The Shell action runs a command on the computer where the Stream Deck plugin is installed — not on Conductor Deck's servers — then reports what happened back to the workflow. Use it for anything a terminal can do: build scripts, deploy commands, or a one-line AppleScript or PowerShell snippet.

The provider groups four actions together. Execute Command and Run Command do the same thing (Run Command is kept as an alias for older workflows). Open URL opens a link in the default browser on that computer, and Press Keyboard Shortcut simulates a shortcut the same way the standalone Keyboard action does — pick whichever one matches the task instead of adding a separate step just to send a shortcut.

  • Standard Output, Standard Error, and Exit Code come back as output fields the next step can use.
  • No Stream Deck plugin connected yet? Test run simulates this action so you can check the rest of the workflow first.

How commands run

Type the command into the Command field the same way you would in a terminal. Multi-line scripts, &&, pipes, and environment variables all work, because by default the command runs through the system shell: /bin/sh on macOS and Linux, PowerShell on Windows.

Under Advanced, Arguments (JSON) switches the action to run Command as a direct executable with the arguments you list there, bypassing the shell entirely — for example Command git with Arguments ["pull"]. Once Arguments is set, Command must be a plain path or executable name with no shell characters in it.

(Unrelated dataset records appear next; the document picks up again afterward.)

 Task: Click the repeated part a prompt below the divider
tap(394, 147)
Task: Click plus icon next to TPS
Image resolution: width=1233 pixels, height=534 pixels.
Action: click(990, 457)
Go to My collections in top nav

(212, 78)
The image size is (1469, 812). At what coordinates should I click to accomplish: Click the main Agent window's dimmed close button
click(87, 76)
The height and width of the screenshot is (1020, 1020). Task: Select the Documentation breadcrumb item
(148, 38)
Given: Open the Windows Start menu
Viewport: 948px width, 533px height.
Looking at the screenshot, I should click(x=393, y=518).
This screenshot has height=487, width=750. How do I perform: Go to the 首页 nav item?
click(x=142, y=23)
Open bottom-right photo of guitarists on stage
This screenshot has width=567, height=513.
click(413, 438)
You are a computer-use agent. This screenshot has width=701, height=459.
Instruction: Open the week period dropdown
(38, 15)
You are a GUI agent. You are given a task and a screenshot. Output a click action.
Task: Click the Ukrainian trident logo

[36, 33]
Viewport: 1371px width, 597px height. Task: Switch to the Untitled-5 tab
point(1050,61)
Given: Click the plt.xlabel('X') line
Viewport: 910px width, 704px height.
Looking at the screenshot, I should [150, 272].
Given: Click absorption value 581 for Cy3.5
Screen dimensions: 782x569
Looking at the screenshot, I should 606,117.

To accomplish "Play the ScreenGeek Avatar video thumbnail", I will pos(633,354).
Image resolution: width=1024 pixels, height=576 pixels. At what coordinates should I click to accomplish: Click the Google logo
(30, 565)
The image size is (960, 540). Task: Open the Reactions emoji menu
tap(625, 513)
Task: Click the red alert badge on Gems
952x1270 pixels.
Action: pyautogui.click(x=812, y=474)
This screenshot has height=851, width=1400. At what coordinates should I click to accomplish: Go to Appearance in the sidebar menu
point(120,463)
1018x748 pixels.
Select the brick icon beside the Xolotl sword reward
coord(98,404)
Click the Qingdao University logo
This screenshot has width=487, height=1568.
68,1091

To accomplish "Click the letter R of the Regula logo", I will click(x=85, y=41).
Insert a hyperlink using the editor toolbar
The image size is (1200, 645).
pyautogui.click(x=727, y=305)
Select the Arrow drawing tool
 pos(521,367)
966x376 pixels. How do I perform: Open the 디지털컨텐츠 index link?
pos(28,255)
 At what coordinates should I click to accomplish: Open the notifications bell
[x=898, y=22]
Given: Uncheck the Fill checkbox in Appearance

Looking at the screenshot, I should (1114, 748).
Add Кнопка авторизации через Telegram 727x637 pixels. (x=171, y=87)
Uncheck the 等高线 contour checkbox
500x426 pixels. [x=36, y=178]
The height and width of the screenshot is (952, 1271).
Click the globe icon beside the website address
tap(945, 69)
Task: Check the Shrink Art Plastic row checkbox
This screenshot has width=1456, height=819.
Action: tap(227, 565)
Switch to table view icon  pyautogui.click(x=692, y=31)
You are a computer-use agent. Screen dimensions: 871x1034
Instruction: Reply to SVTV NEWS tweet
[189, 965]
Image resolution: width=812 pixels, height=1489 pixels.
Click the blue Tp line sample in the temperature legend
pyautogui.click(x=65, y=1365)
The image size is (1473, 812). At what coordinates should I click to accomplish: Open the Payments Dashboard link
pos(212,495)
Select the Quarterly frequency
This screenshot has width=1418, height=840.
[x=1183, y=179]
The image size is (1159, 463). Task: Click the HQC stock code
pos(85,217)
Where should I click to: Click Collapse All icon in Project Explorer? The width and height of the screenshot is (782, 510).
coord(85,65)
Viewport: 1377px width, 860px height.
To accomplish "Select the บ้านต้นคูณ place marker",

Platform differences, timeouts, and safety

The default Command-only form follows the host OS's shell syntax: POSIX syntax (&&, pipes, $VAR) on a Mac or Linux plugin host, PowerShell syntax (semicolons, $env:VAR, cmdlets) on a Windows host. Working Directory sets where the command runs — give it a full path, or leave it blank to use the plugin's own default location. Keep commands short: a workflow step waits about 10 seconds for the command to finish before reporting a failure, and Timeout (ms) (default 30 seconds) is when the plugin stops the command process itself.

A non-zero exit code marks the step failed and hands off to whatever error handling that step has, so add a retry, fallback, or alert step after a Shell step that might fail. Commands run with the same permissions as the Stream Deck desktop app on that computer — review a workflow you did not build yourself before assigning it to a button, and avoid destructive commands, since a button press has no confirmation dialog to cancel out of.

  • macOS and Linux use POSIX shell syntax; Windows uses PowerShell syntax.
  • A command that runs past its timeout is stopped and reported as a failure, not left running.